Susan H. Whiting, Associate Professor of Political Science, University of Washington
| Stiteler Hall B26

A prominent hypothesis in the political economy of development holds that secure property rights are a prerequisite for economic growth. This claim presents a puzzle in the Chinese case, where growth has been dramatic but property rights in land remain insecure, especially in the context of dual transitions from agriculture to industry and rural to urban economic activity. Indeed, laws empower the state to reassign land rights from lower- to higher-value uses. This research tests three claims: 1) Property rights are less secure where the opportunity to shift from lower- to higher-value use is greatest. 2) Reassignment of property rights fuels conflict. 3) Where conflict is high, law and courts deflect conflict away from the state.
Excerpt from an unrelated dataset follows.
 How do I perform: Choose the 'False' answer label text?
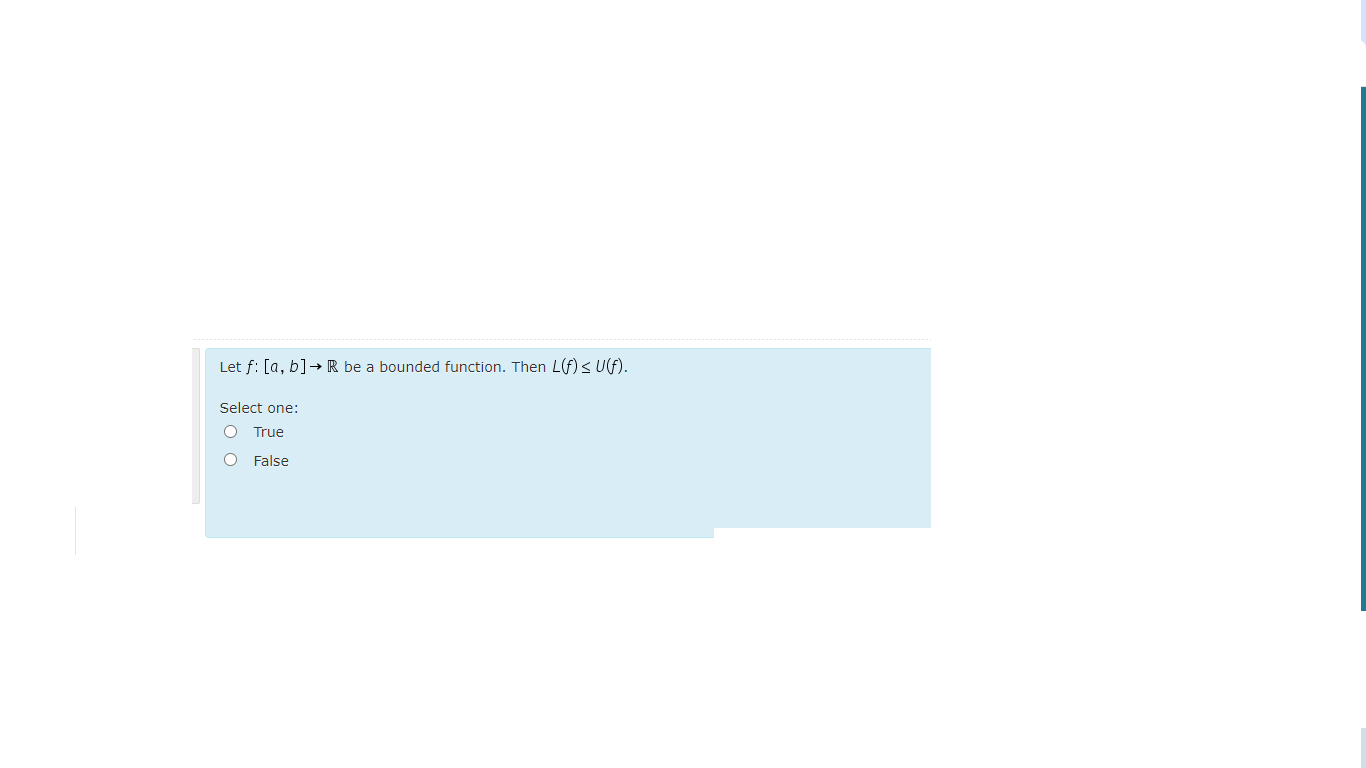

Susan Whiting (Ph.D., Michigan; B.A., Yale) is Associate Professor of Political Science at the University of Washington in Seattle, where she also holds adjunct appointments in the Jackson School of International Studies and the School of Law. She specializes in Chinese and comparative politics, with an emphasis on the political economy of development. Her first book, Power and Wealth in Rural China: The Political Economy of Institutional Change, was published by Cambridge University Press in 2001. She has published articles and chapters on authoritarianism, “rule of law,” property rights, fiscal reform, and rural development in volumes and journals such as Comparative Political Studies and China Quarterly. She has contributed to studies of governance, fiscal reform, and non-government organizations under the auspices of the World Bank, Asian Development Bank, and the Ford Foundation, respectively. Her current research interests include property rights in land, the role of law in authoritarian regimes, as well as the politics of fiscal reform. She teaches courses on comparative politics, Chinese politics, property rights, and authoritarian regimes.